Using one of CharacterSet's predefined sets feel convenient:

let stringToCheck: String = "42"
let numbers: CharacterSet = CharacterSet.decimalDigits
let stringIsANumber: Bool = stringToCheck.rangeOfCharacter(from: numbers.inverted) == nil
/// returns: `true`

Let's take a step back and look at the code above. How do you know exactly which characters are included in .decimalDigits?1 If the snippet above was validating untrusted user input for numerical characters (such as a phone PIN), not knowing exactly which characters belong in CharacterSet.decimalDigits not only may have substantial security implications but also create bugs and other undefined behavior.
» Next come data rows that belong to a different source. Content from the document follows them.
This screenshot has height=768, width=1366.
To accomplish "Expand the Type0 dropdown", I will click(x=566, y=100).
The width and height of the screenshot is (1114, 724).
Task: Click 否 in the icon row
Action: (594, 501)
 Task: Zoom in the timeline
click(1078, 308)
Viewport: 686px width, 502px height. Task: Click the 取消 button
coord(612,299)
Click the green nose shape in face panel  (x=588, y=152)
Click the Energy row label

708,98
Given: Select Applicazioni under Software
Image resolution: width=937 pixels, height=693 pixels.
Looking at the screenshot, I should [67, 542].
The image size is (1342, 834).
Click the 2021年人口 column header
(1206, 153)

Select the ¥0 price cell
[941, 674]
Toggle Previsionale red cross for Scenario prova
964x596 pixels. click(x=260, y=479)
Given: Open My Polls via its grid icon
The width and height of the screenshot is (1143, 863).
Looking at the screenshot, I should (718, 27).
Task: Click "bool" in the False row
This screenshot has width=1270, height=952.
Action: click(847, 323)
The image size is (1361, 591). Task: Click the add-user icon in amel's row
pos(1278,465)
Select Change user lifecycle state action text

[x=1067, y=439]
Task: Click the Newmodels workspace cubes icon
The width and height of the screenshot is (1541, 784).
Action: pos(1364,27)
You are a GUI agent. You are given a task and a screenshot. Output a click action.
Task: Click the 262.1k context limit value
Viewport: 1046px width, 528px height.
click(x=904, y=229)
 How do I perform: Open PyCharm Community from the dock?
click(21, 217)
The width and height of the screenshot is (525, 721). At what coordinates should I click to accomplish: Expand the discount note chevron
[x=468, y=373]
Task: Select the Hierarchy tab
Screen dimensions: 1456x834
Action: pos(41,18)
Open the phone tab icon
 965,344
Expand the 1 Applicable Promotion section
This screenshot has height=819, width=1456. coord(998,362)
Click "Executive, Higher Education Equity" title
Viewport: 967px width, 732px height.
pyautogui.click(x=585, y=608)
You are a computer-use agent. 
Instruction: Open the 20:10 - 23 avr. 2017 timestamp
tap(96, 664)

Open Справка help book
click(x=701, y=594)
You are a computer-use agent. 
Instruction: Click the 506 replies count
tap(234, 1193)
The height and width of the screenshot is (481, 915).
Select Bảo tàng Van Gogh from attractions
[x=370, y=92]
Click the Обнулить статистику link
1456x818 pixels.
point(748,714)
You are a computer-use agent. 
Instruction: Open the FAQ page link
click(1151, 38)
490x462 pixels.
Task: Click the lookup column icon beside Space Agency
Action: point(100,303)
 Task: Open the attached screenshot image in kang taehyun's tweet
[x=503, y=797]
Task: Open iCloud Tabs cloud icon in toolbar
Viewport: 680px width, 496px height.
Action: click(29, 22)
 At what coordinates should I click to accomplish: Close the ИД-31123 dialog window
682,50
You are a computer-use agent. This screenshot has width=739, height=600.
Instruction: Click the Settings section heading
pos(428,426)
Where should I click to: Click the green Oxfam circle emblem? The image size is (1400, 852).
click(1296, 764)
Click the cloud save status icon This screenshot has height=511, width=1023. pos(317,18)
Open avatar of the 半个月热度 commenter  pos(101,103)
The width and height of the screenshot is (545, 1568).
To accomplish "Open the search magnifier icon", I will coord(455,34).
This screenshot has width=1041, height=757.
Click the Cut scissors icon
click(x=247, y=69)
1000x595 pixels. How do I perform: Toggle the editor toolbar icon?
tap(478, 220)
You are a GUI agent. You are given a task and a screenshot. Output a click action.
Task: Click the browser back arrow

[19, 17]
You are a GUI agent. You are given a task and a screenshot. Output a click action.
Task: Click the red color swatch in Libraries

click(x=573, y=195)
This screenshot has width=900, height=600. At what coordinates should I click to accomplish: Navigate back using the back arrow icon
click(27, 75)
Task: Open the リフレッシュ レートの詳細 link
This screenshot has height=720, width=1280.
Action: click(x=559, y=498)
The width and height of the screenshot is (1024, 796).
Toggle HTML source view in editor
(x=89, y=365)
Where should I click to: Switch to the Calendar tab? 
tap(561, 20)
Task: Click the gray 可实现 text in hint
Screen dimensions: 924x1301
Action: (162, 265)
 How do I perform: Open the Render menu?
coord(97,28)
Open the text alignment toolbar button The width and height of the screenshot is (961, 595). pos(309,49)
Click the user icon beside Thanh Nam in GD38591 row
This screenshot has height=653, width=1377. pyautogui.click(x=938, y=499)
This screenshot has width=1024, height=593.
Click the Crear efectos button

Let's better understand predefined character sets.

What is in a predefined CharacterSet?

Unfortunately, print() does not work on CharacterSet:

print(CharacterSet.decimalDigits)
/// <CFCharacterSet Predefined DecimalDigit Set>

(This log output can be traced back to the original CFCharacterSet. Take a look yourself at line 892 of the earliest publicly available source code for CFCharacterSet!)

Unfortunately, there is no convenient, built-in method to print all the characters in a CharacterSet. CharacterSet is neither a subclass of Set nor provide any enumerators/iterators for its contents. Let's create our own enumerator for CharacterSet! In order to do that, we have to have a good working knowledge of Unicode.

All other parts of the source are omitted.